異世界転生とはその名の通り、現代社会において、不慮の事故によって死んだ者が、中世ヨーロッパと同程度の文明を持つ世界に転生し、そこで現代知識を駆使して周囲から賞賛も得る物語の1ジャンルです。
神隠しとは、人が不意に行方不明になったことを神の災いによるものとする言葉です。
日本人は行方不明の原因が神であることにすることで、自分の周囲の人間による犯行であるという生々しい現実を隠していました。
また、神隠しにあうということは異世界で生き続けていることへの期待の表れでもあります。
神隠しは、隠された人ではなく、その周囲の人の視点での話です。
では、視点を隠された人に変えてみましょう。
実際に神隠しから帰還した人というのは少なからずいます。
最も有名な話としては『浦島太郎』でしょう。
浦島太郎は、助けた亀に連れられて、竜宮城でほんのひと時の楽しい時間を過ごしていたのですが、そこから戻るとそこは、浦島太郎が生きていた時代から数十年も経っていたという話です。

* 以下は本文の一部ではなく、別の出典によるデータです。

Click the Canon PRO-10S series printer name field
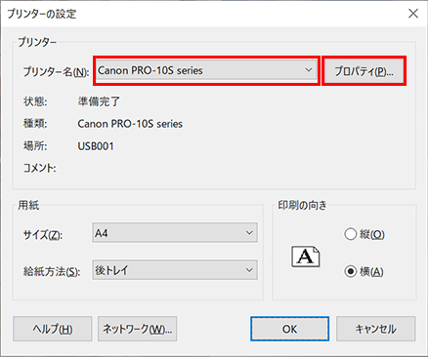The height and width of the screenshot is (357, 429). pos(206,70)
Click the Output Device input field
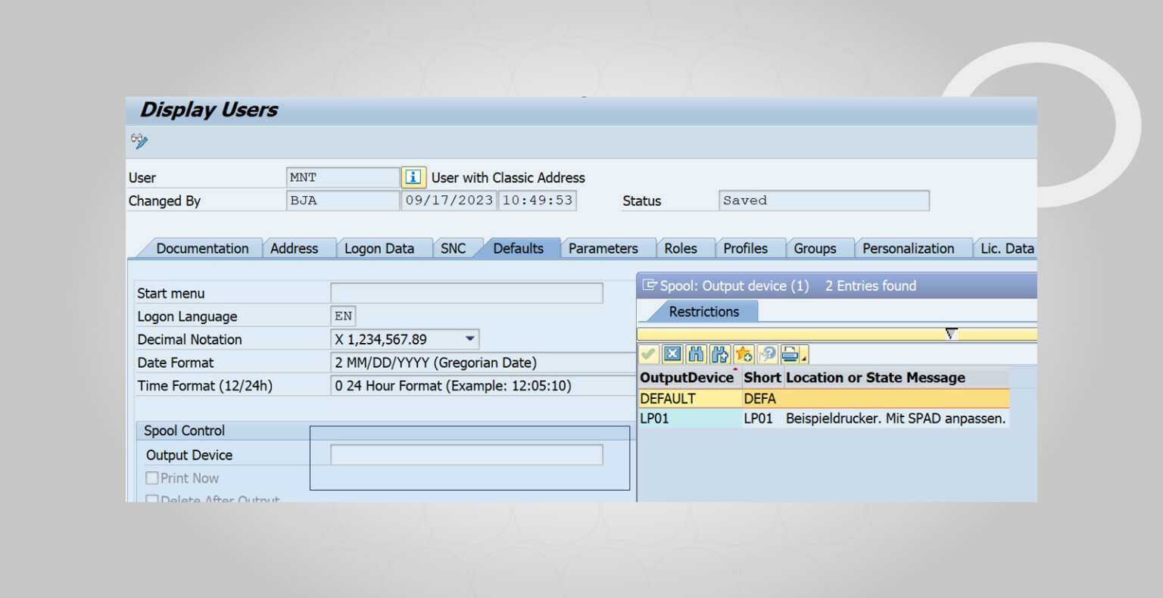The image size is (1163, 598). (466, 455)
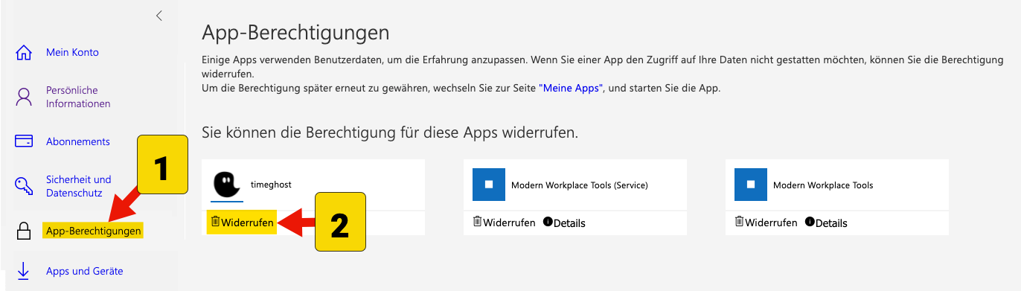Open the home icon for Mein Konto
The height and width of the screenshot is (291, 1021).
(x=24, y=53)
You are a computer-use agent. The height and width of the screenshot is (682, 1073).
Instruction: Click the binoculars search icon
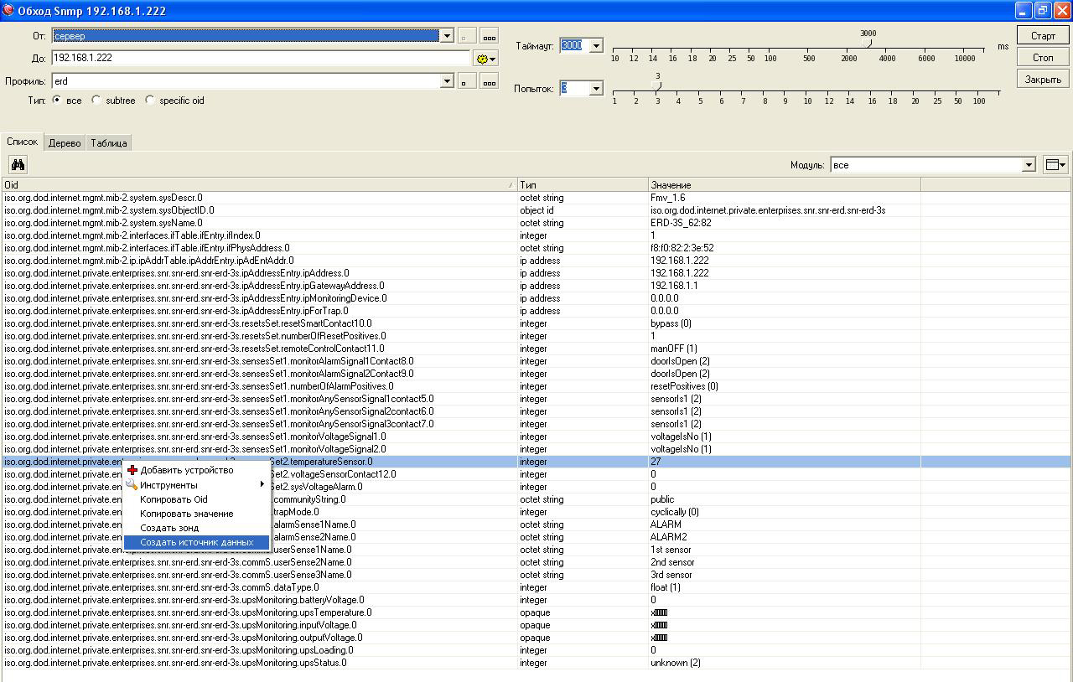[x=18, y=165]
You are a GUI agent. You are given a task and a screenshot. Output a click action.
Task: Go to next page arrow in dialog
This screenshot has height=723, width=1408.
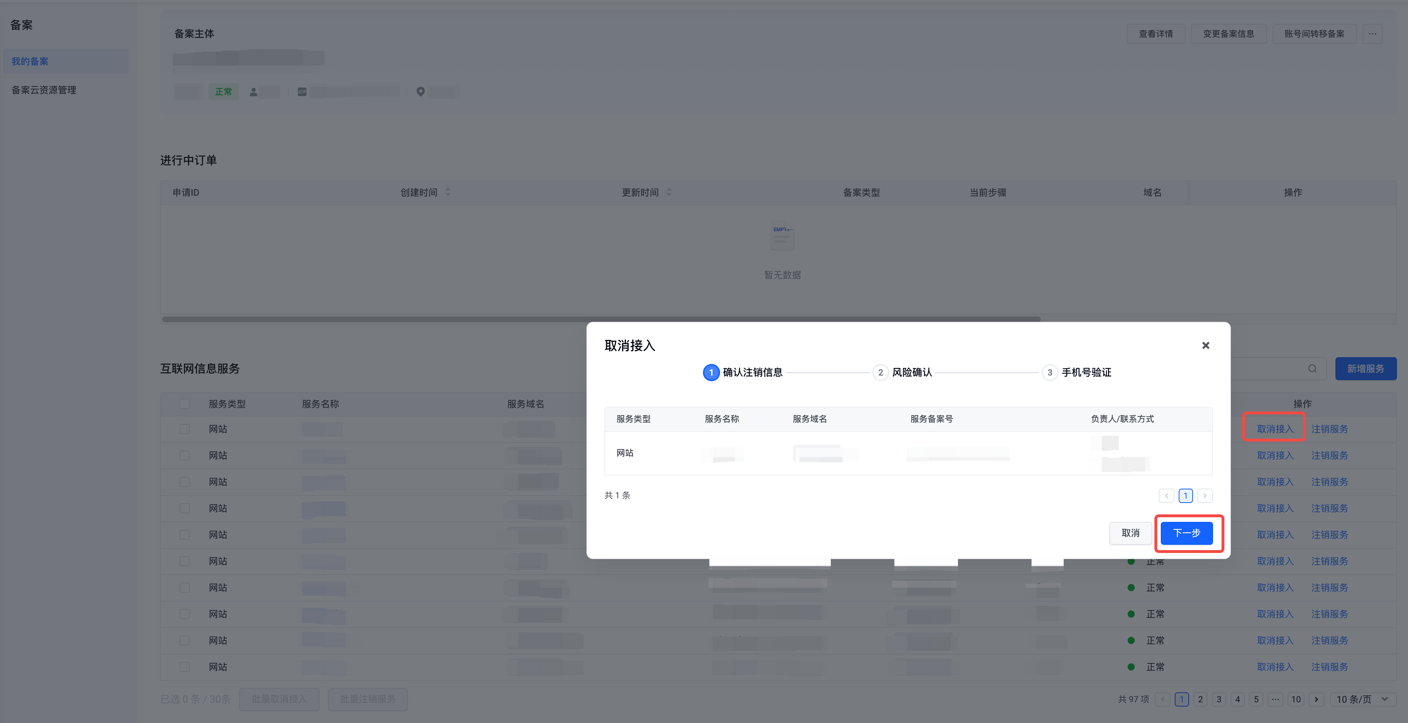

この話は、浦島太郎の目線で語られる物語ですが、浦島太郎の周囲の人々からしたら、浦島太郎が亀を助けた翌日から行方不明になってしまい、何十年も帰ってこなかったという神隠しの話になります。
妖怪研究家の小松和彦は、「神隠しは恐ろしいものではなく、浦島太郎のように選ばれた特別な人間が特別な場所へ行き、特別な経験をして帰還するもの」と語っています。
そのように考えれば、昨今の異世界転生ブームにおける現代社会から異世界への移動及びそこでの活躍は神隠しに遭遇した本人の物語といえるのではないだろうか。